Miniature Magnetized Shocks from Plasma Collision with Minimagnetospheres

Abstract:

Minimagnetospheres have been found to exist above the lunar surface, resulting from the solar wind plasma interaction with localized magnetic patches on the Moon’s crust. The size of these objects are on the order of the plasma kinetic scales, lying beyond the validity of magnetohydrodynamics, and therefore constitute unique “laboratories” to investigate the role of kinetic effects in magnetosphere formation/dynamics.

In this work we investigate the conditions under which collisionless magnetized shocks are formed due to plasma interaction with such small-scale (order of the plasma kinetic scales) magnetic obstacles. We have performed multidimensional particle-in-cell (PIC) simulations, that capture both electron and ion kinetics from first principles, in order to accurately describe the important microphysical processes associated with these scenarios. We observe the clear formation of a magnetized shock when the typical size of the magnetic obstacle is greater than ~ 2 ion-Larmor-radii. This condition may be fulfilled in lunar minimagnetospheres, whose dimensions are on the order of the ion inertial length, only for low Mach number shocks (<2).

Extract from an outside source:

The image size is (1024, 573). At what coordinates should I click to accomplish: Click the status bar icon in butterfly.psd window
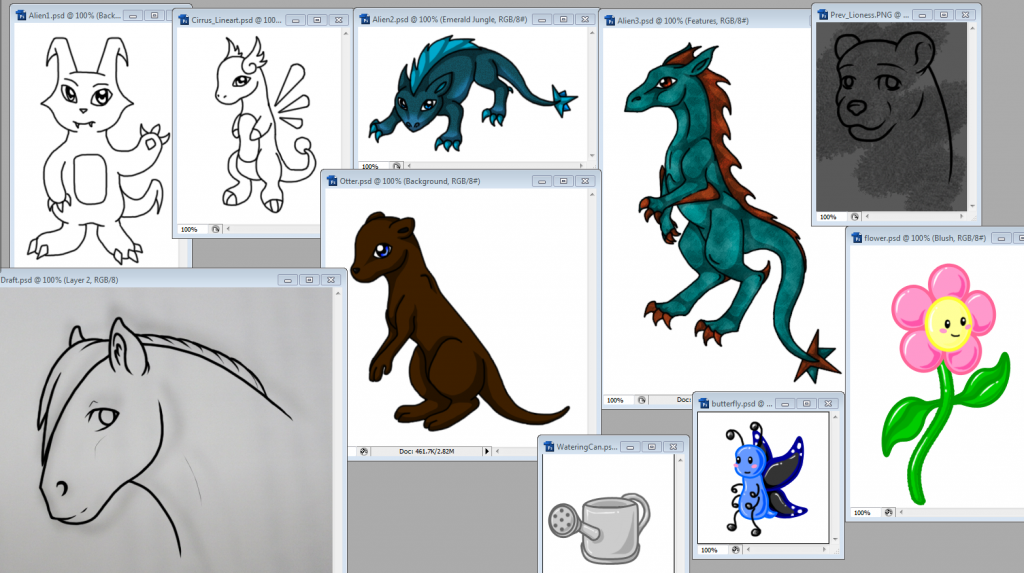735,550
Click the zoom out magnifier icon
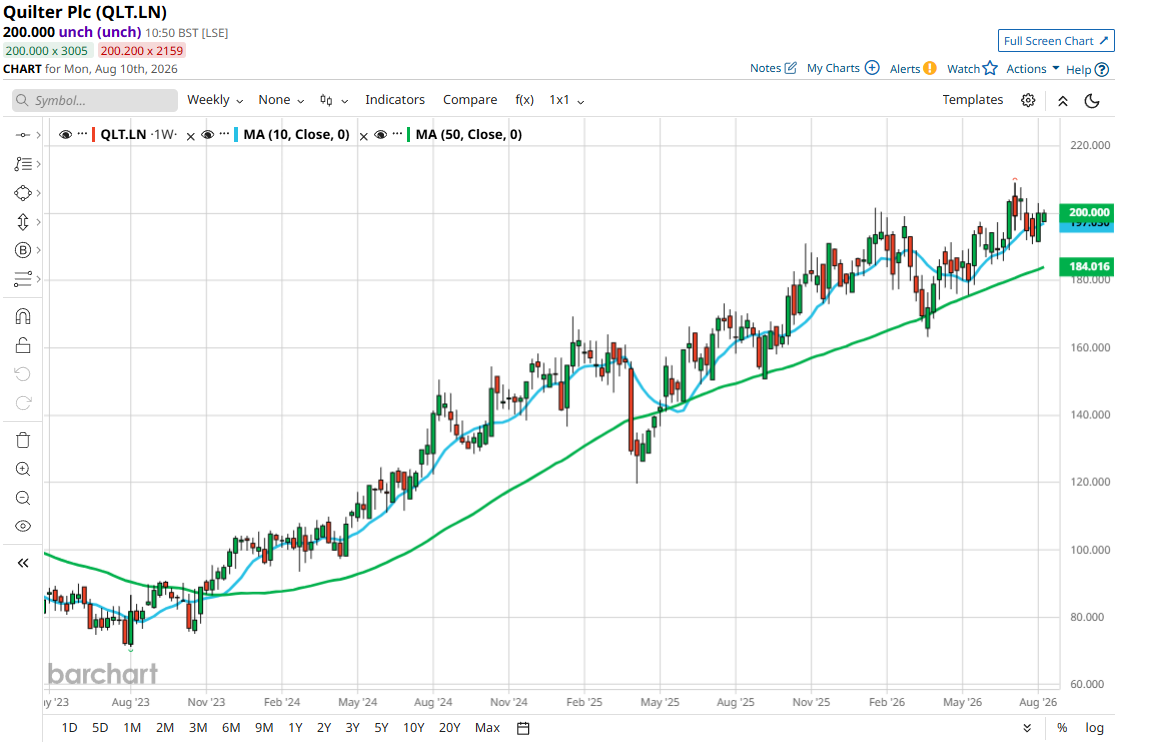The image size is (1150, 754). 23,499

The effective size of the magnetic obstacle, however, is strongly dependent on the relative orientation of its own field to that of the plasma; antiparallel field configurations increase the effective size of the magnetic obstacle, allowing the clear formation of a shock, whereas in parallel field configurations the effective size of the magnetic obstacle is decreased, inhibiting shock formation in some cases. PIC simulations further capture electron-scale surface instabilities that modulate the magnetopause boundary and other streaming instabilities resulting from the interaction between the upstream and reflected plasma.